Finance Committee Chairman Francis Crowder reported on the progress being made towards a study of possible consolidation of services. He explained that any such merging of services with the city of Anderson would have to meet certain criteria, such as both short term and long term cost savings, as well as the maintaining of the level of service provided the taxpayer.

He reported that an RFQ, or request for qualifications, has been prepared and will be issued. That will attract consultants and experts in the field of consolidation to bid for the contract for conducting the study to determine consolidation’s feasibility.

Councilwoman Cindy Wilson expressed her support for the idea, saying that it made fiscal sense to “combine forces” where ever it was feasible. Some areas that might benefit from consolidation could include permitting and building inspections, animal control, information technology, and some aspects of law enforcement.

Councilwoman Gracie Floyd complained that she had repeatedly asked to be appointed to that committee since she claimed she had been involved in the issue for several years. “I have asked and asked to be put on this board but I have not. I am still willing to work with this. But I am asking again to be placed on this board.”

The Council then moved on to give third reading and final approval to three new zoning classifications. Those were low traffic density office district, a blended neighborhood commercial district and a planned commercial district. Councilman Francis Crowder explained that the refinements, as he called them, would allow even closer controls over what was allowed in a certain area.

“If someone seeks and obtains a zoning change based on an application to build a nursing home, for example, and then the nursing home isn’t built, I think the rezoning process should start all over, if they decide to build something else. “ Crowder offered an amendment to bring the definition of the low traffic density district into line with state law, by defining it as an area that generates no more than 99 trips during peak hours.

Councilman Tommy Dunn added that he plans to propose additional refinements to the zoning ordinances in the near future. “These zoning classifications are tools to help the people of Anderson County.” Councilwoman Floyd complained that the most recent changes had not been run by her public works committee, a complaint that Dunn, a member of that committee, refuted.

Another ordinance, also up for final approval, would have rescinded a special summer break on sewer rates for approximately 4000 customers of the county operated sewer system.

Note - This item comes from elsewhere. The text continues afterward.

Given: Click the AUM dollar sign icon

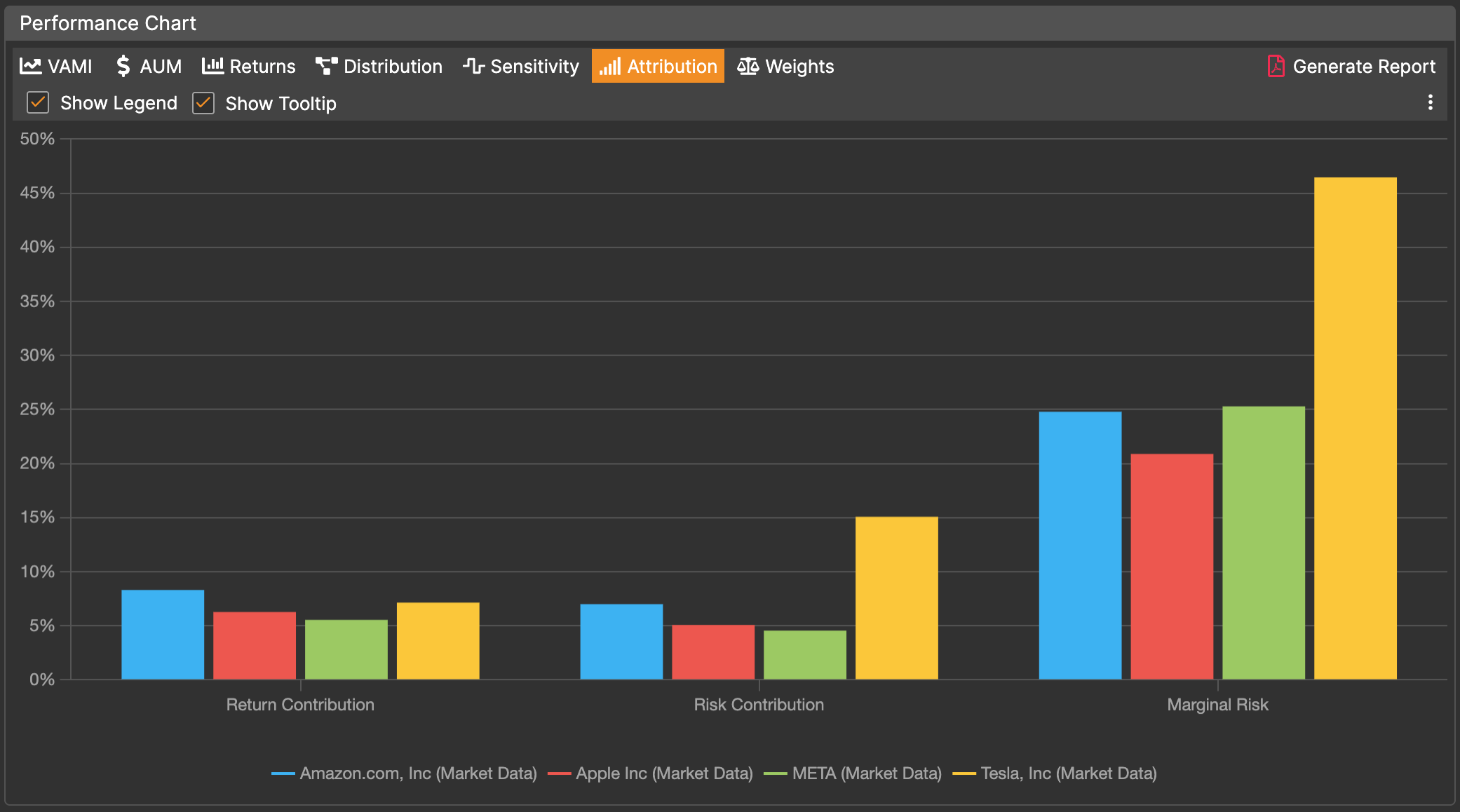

That break maintains the monthly rate at the average per month, even during summer months when water usage for things like watering lawns always increases.

The proposal to end that practice would have generated an additional $170,000 for the sewer fund, which is historically and chronically in the red. Instead, Councilman Dunn moved to table the ordinance and seek other sources for those funds. Following the motion, which under parliamentary procedure allows no debate or discussion, a twenty minute discussion ensued.

Councilwoman Floyd, who had opposed the ordinance, opined that it was “refreshing to see the Councilman see the light.” She also brought forth open laughter and gasps of amazement from the audience when she told Councilwoman Wilson that if she had issues with the Beaverdam sewer line in the past she “should have said something then.”

Floyd has apparently forgotten that the first eight years of Wilson’s tenure on the Council was spent in a bitter legal and political battle with administrator Joey Preston over precisely that issue.